En fin de compte, les promesses de Lula disant qu’il allait nettoyer ces écuries nauséabondes n’ont pas été tenues. Son approche était qu’il ne fallait pas trop « brasser la cage », que le Brésil n’était pas mûr pour une véritable révolution politique. Il avait en partie raison, et en partie tort, ce que lui ont amèrement reproché des personnalités qui avaient été au cœur de l’essor du PT dès le début, comme Chico Whitaker, un des fondateurs du Forum social mondial.

Alors maintenant, une quantité impressionnante de citoyens est dans la rue pour demander le départ d’un gouvernement de gauche. Ce n’est pas rigolo, et cela se passe à peu près comme cela dans d’autres pays d’Amérique latine, au Venezuela notamment.

De tout cela, il y a des choses qui me turlupinent. D’abord, le PT, y compris son chef historique Lula et celle qui lui a succédé Dilma, n’ont pas bien fait leur travail. En 2002, les gens espéraient une amélioration des conditions de vie pour les couches populaires au moins. Mais ils rêvaient de plus que cela, c’est-à-dire d’un pays gouverné par et pour le monde. Ils ne voulaient pas, en fin de compte, que Lula fasse comme les autres. Cette erreur terrible n’a pas été vécue seulement au Brésil, car dans plusieurs autres pays, des partis progressistes sont tombés dans le même piège. La social-démocratie est souvent devenue « gestionnaire » de l’austérité en faisant de douteuses alliances avec la droite. Appelons cela le PT, mais appelons cela aussi le PQ, le PS en France et d’autres formations en qui le peuple se reconnaissait au début.

Deuxième observation, un mouvement populaire, de masse, n’est pas, par définition, de gauche. Il peut, dans certaines circonstances, être manipulé, instrumentalisé par la droite. Il y a une centaine d’années, nos ancêtres de la gauche ont été bien surpris de voir la droite démagogique et raciste les supplanter, devenir plus populaire qu’eux, y compris auprès de leurs alliés traditionnels. Aujourd’hui un peu partout prolifèrent des mouvements de masse qui fonctionnent avec des discours populistes de droite : le Tea Party, le Front national, et tant d’autres. Ceux qui pensent, naïvement, que le peuple a toujours « raison » se trompent, car le peuple, c’est aussi un enjeu et un champ de bataille entre plusieurs projets. Est-ce que cela veut dire que la gauche peut « se passer » du peuple ? Bien sûr que non.
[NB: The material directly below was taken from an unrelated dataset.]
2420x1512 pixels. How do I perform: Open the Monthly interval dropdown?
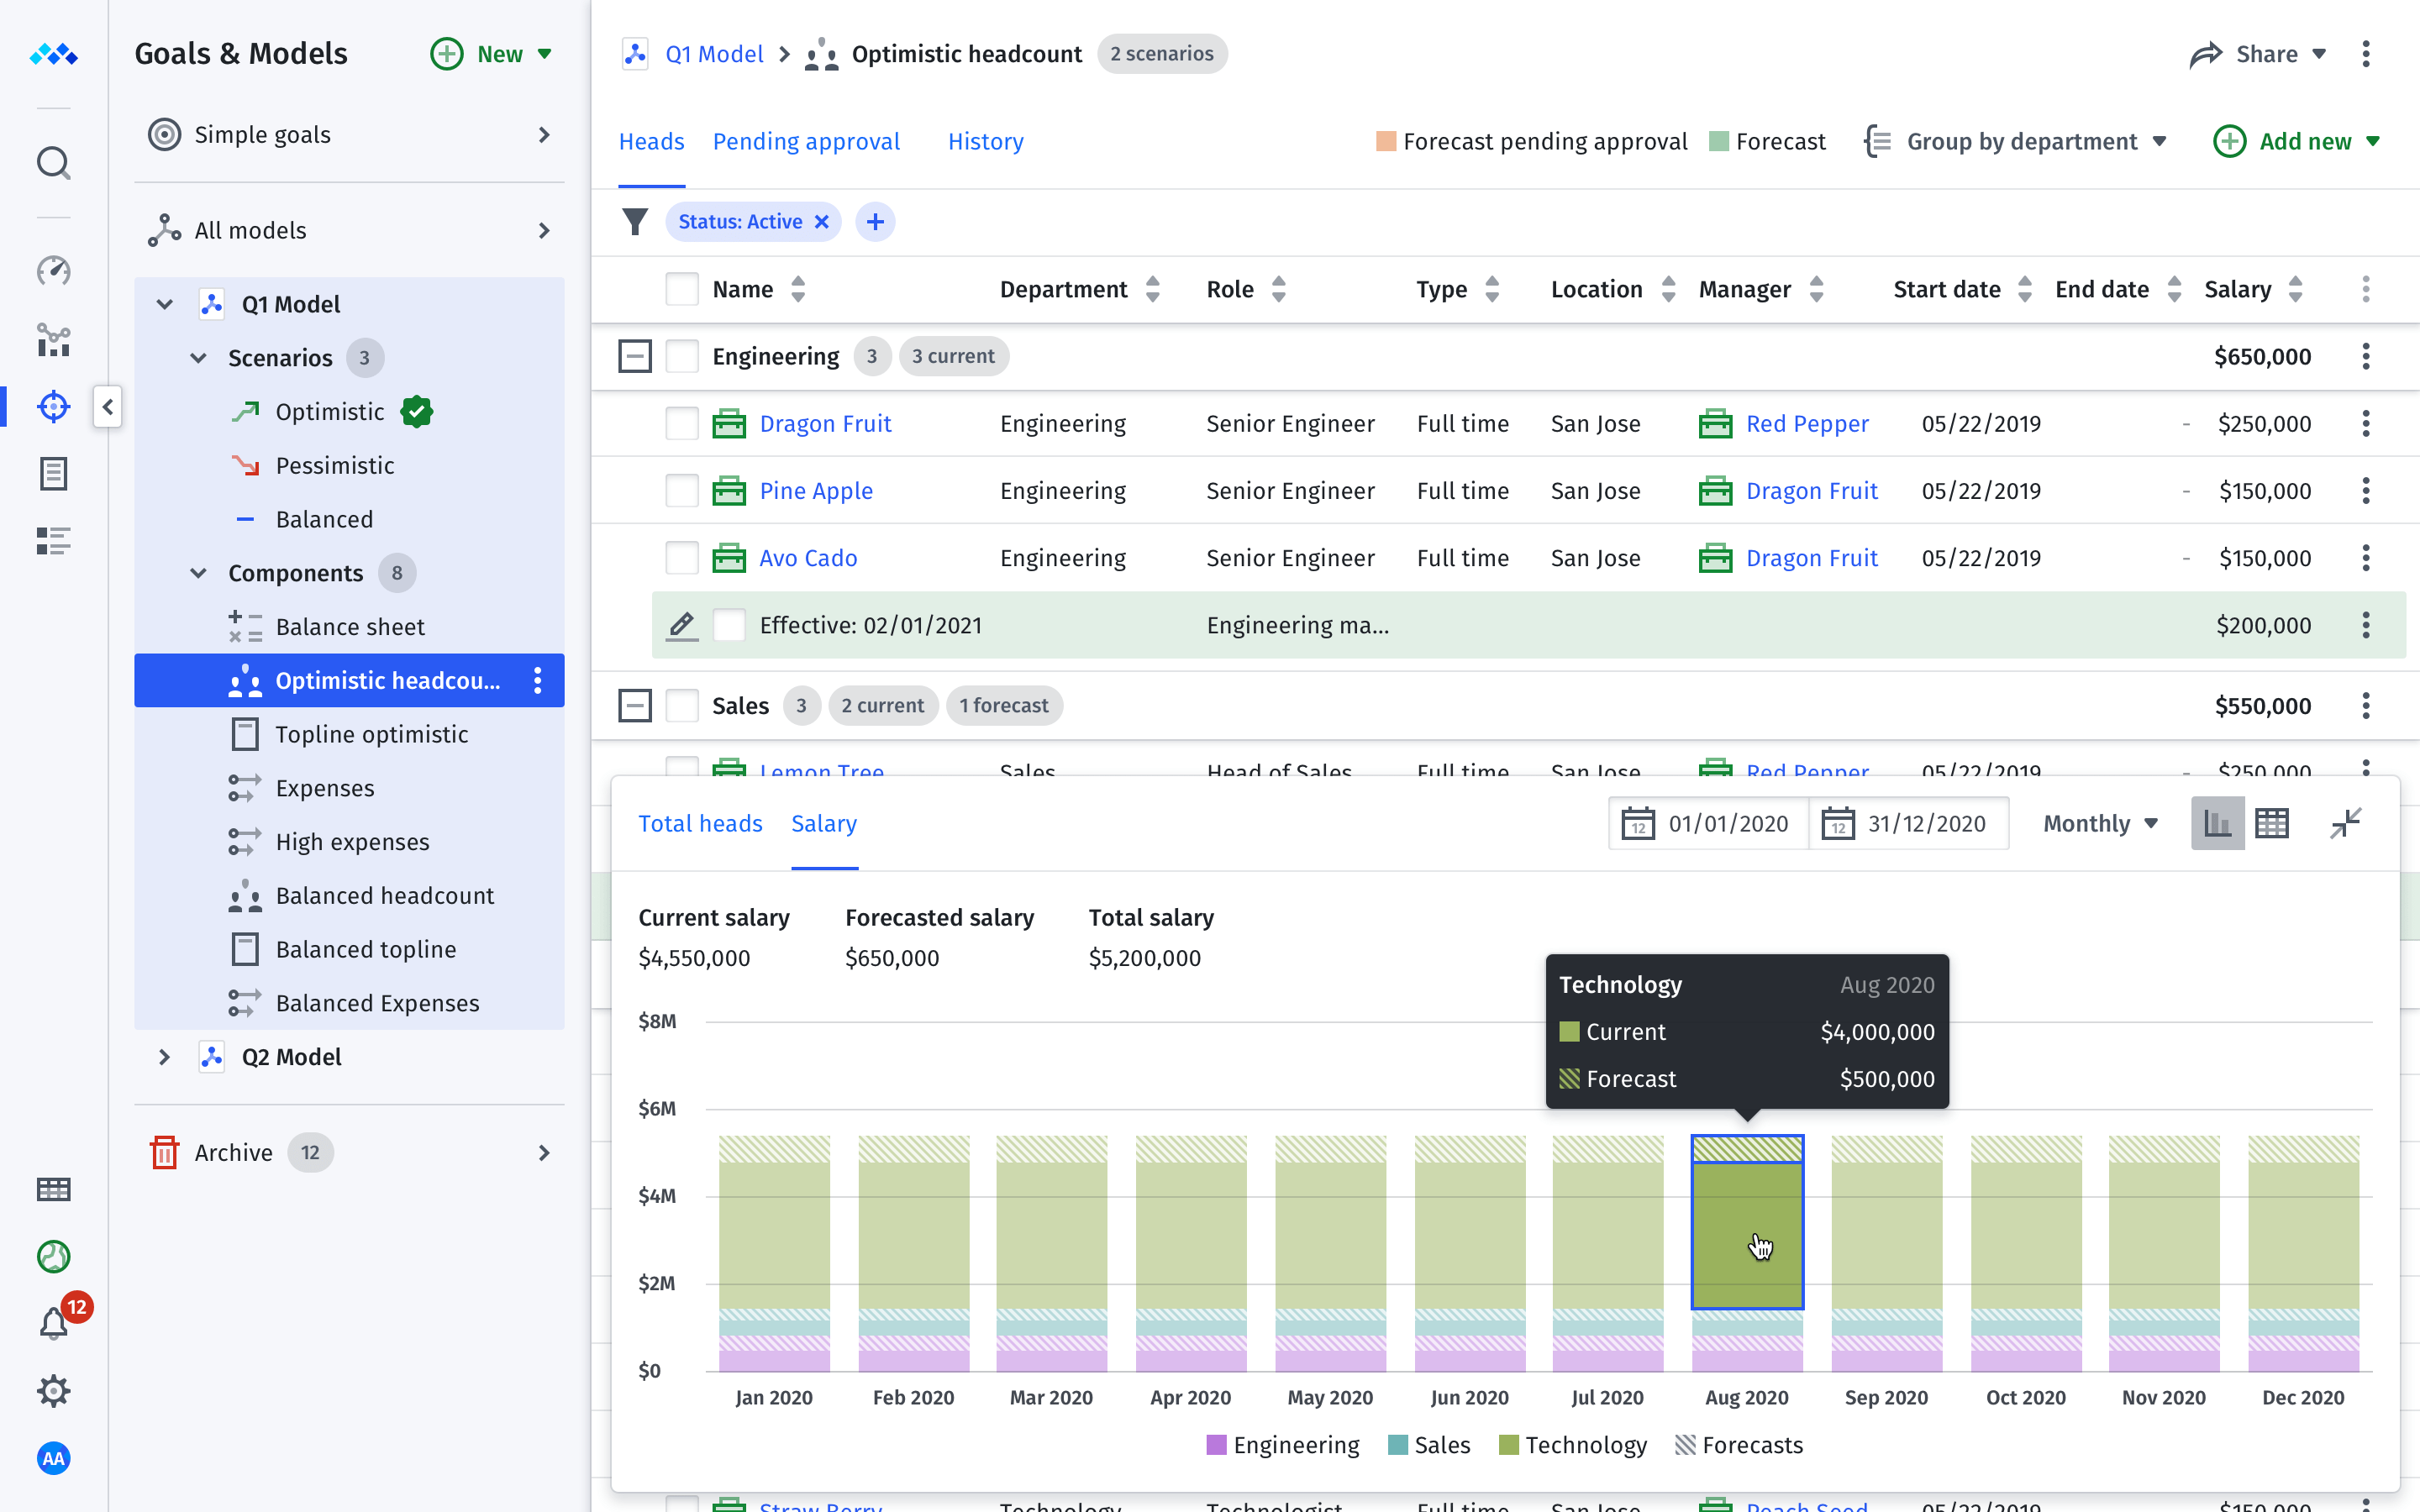2099,823
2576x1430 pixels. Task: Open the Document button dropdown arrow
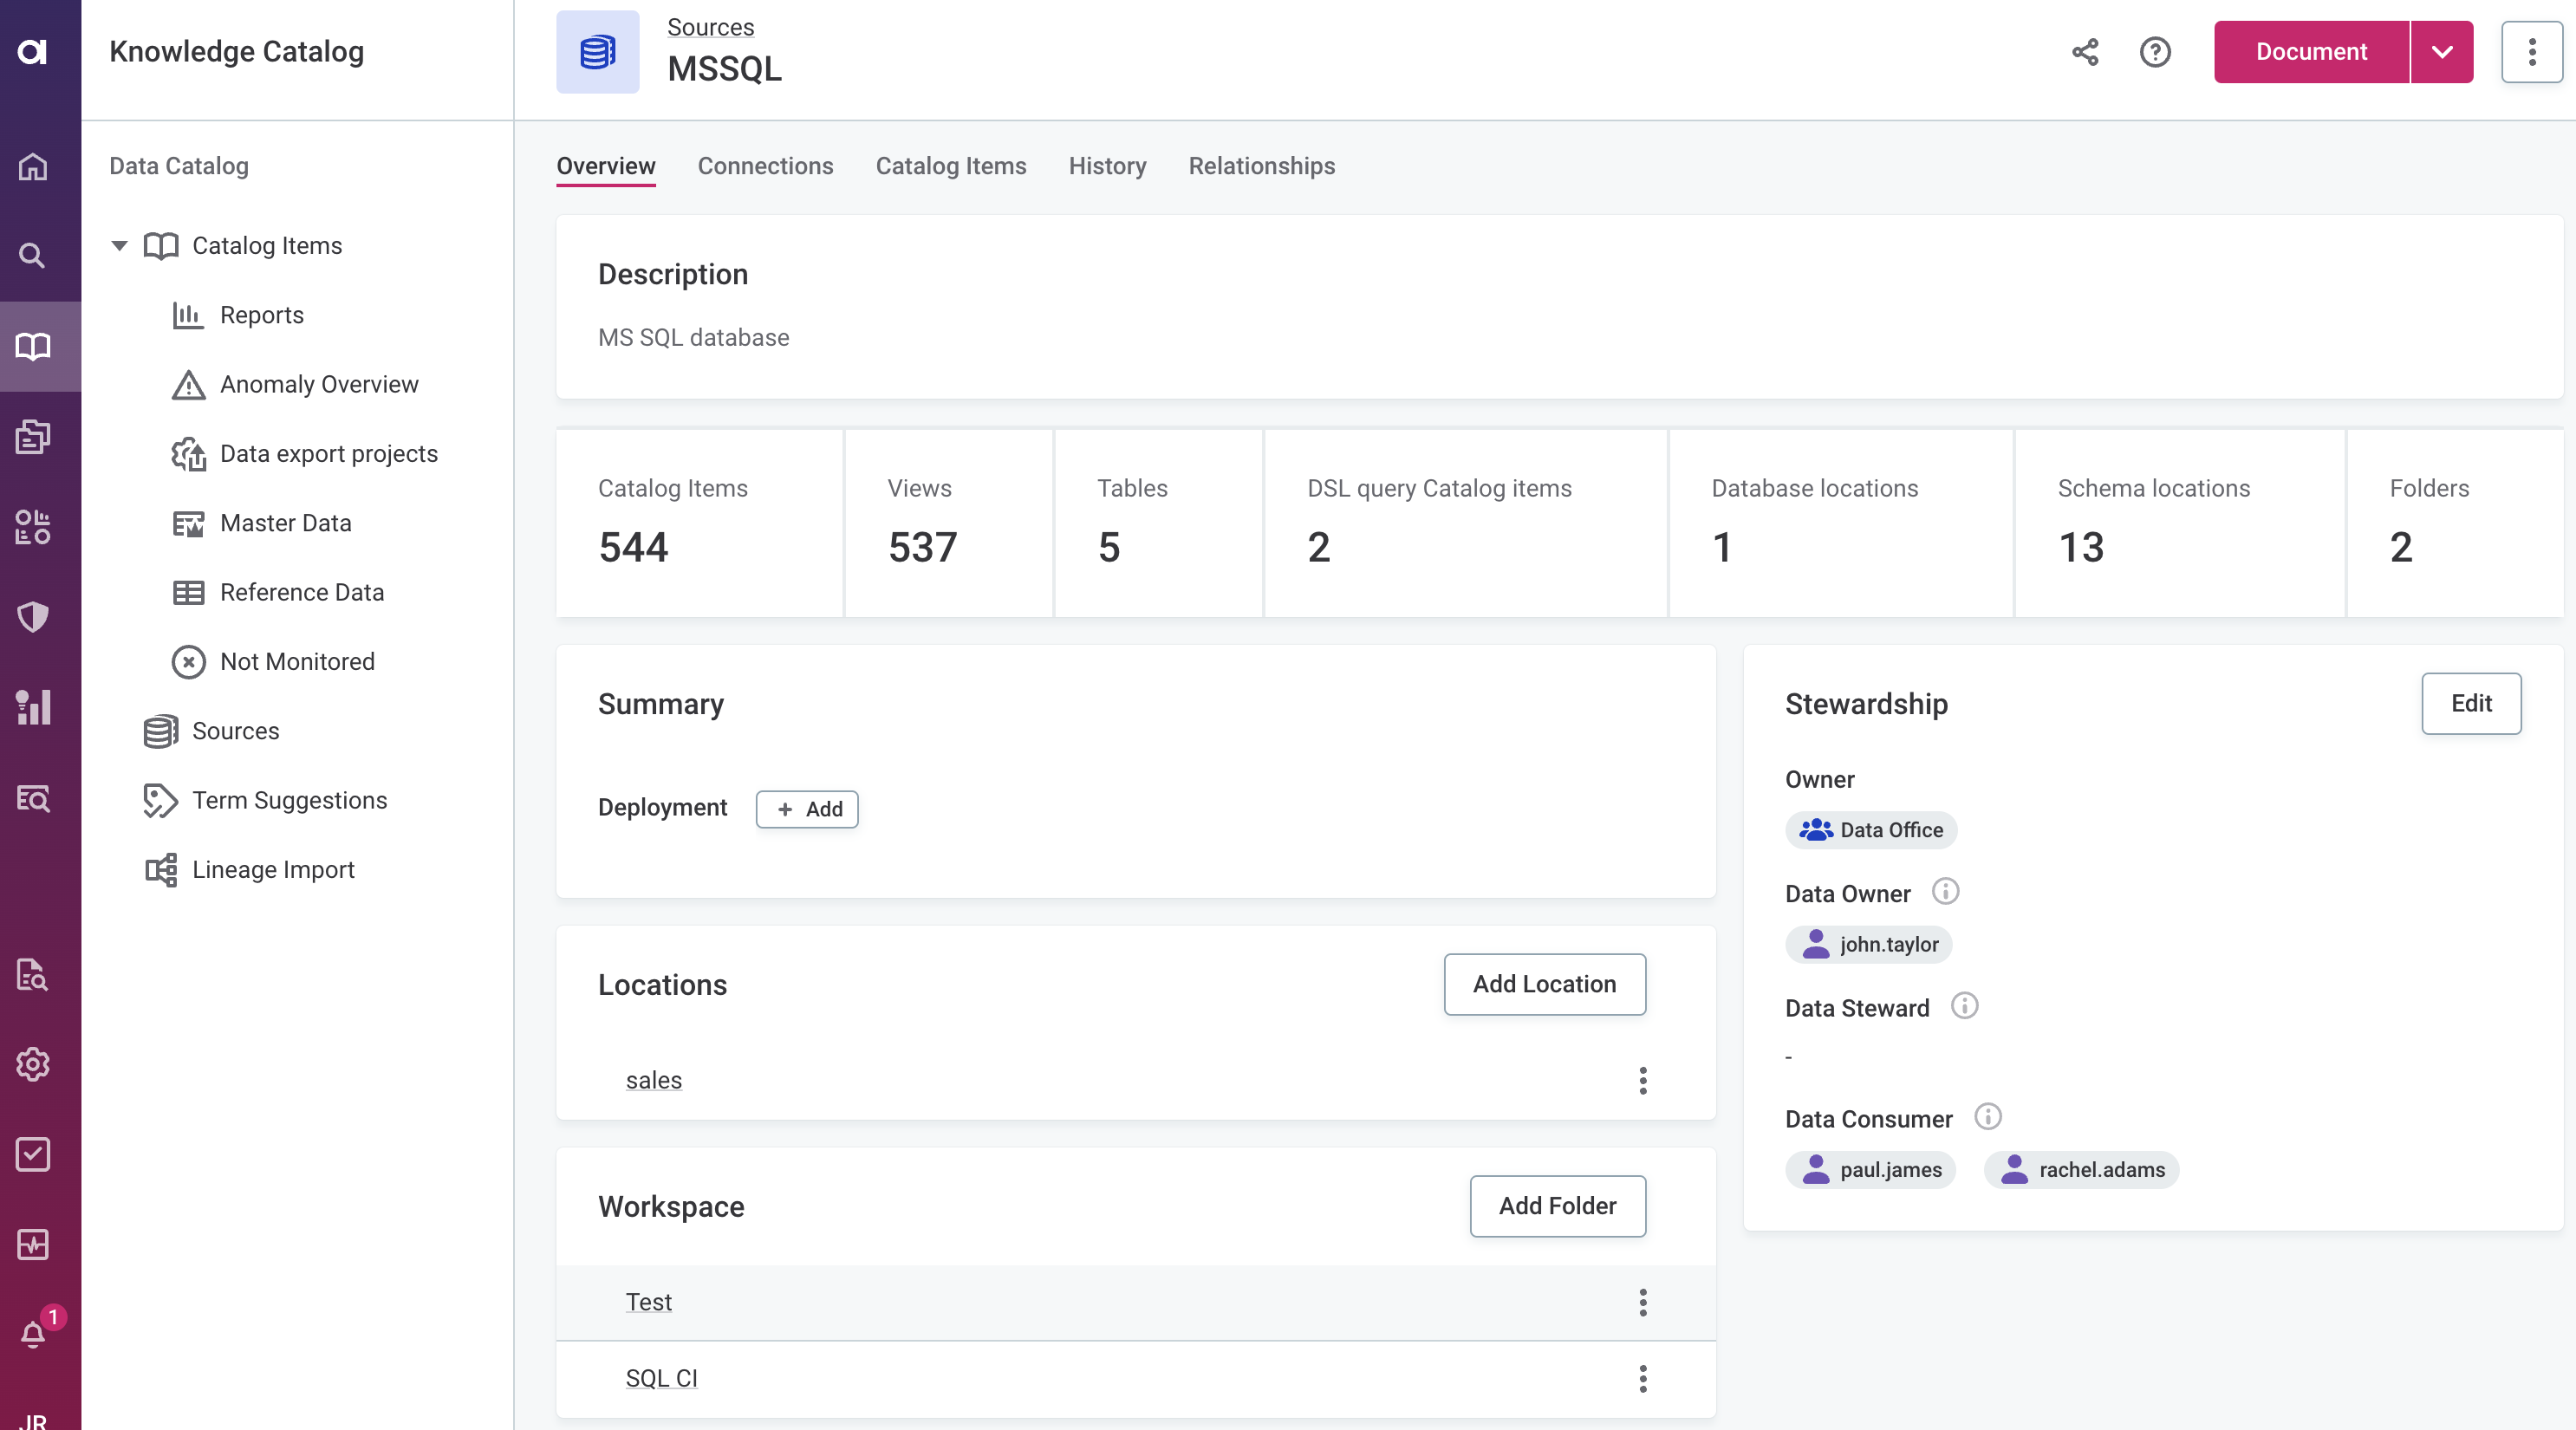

La domination par le 1% est une constante et immense bataille des idées. Les dominants dominent non seulement par la répression, mais par l’hégémonie, en persuadant les gens, y compris des secteurs populaires, qu’eux seuls peuvent gouverner, qu’il n’y a pas d’alternatives, et que ceux qui prétendent construire autre chose seront irrémédiablement aussi mauvais que les autres. Cette opération est d’autant plus facile quand les promoteurs des projets de transformation sont eux-mêmes attrapés par la « grosse machine ».

Pour mener la bataille des idées, les progressistes ne doivent pas avoir peur de confronter la démagogie et le mensonge, même quand le peuple ou une partie du peuple y adhère. Encore plus, les progressistes doivent démocratiser la lutte pour la démocratie, s’assurer que les pratiques sont concordantes avec les discours et mener une lutte sans merci contre des façcons de faire non transparentes des profiteurs.

Cette bataille doit s’amorcer au début de la chaîne, avec des mouvements populaires où les privilèges, les passe-droits et les conditions qui placent les responsables élus bien au-dessus de ceux et celles qu’ils sont censés représenter, ne sont pas acceptables et préparent le rebond des droites, comme on le voit au Brésil. Admettons qu’au Québec, ces cas ne sont pas si fréquents, ce qui ne veut pas dire pour autant qu’il faut être moins vigilant.